The report titled “Non-take-up of rights in the context of social protection,” emphasises that any social protection system designed to exclude is inconsistent with Article 9 of the International Covenant on Economic, Social and Cultural Rights, likening such a system to watering plants with a leaking can”. 

Making reference to our joint report,  with the Initiative for Social and Economic Rights, and the Center for Human Rights and Global Justice, the  UNSR reaffirmed the need for States to accept alternative forms of identification until all individuals receive digital identity cards.

“Although donor-driven initiatives to develop digital identification systems have the potential to make registration easier, some remain highly exclusionary. In Uganda, for example, between 23 and 33 percent of the country’s adult population have not received a national identity card.  As long as such situations persist, digital identity systems should not be a prerequisite for benefiting from social protection schemes and when they are set up, they should be designed in a way that is inclusive. Alternative forms of identification, including passports, driving licenses, voter identities, or birth certificates should be accepted until all individuals receive digital identity cards,” the independent expert, Olivier De Schutter, quoted.

The disadvantages of onerous digital identification systems are inherent and affect the most disadvantaged persons like women, mothers, Stateless persons, refugees, migrants, and children, hence entrenching inequalities and injustices contrary to the international instruments protecting the aforementioned groups and the State’s commitment towards achieving Sustainable development goals on reducing inequality and improving gender equity. 
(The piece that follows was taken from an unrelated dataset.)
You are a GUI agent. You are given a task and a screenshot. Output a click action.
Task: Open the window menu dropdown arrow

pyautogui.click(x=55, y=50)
Consequently, projects like the digital identification paraded as a messiah for the enjoyment of human rights instead institutionalise and systemize human rights violations. Unwanted Witness affirms that States have a primary obligation of ensuring that “social protection [like other rights] is [should] not just [be] on paper, but to ensure individuals are aware of – and can access – the benefits to which they are entitled” This can only be achieved through legal, policy and institutional frameworks that are so deliberate at ensuring states fulfill their Human Rights obligations.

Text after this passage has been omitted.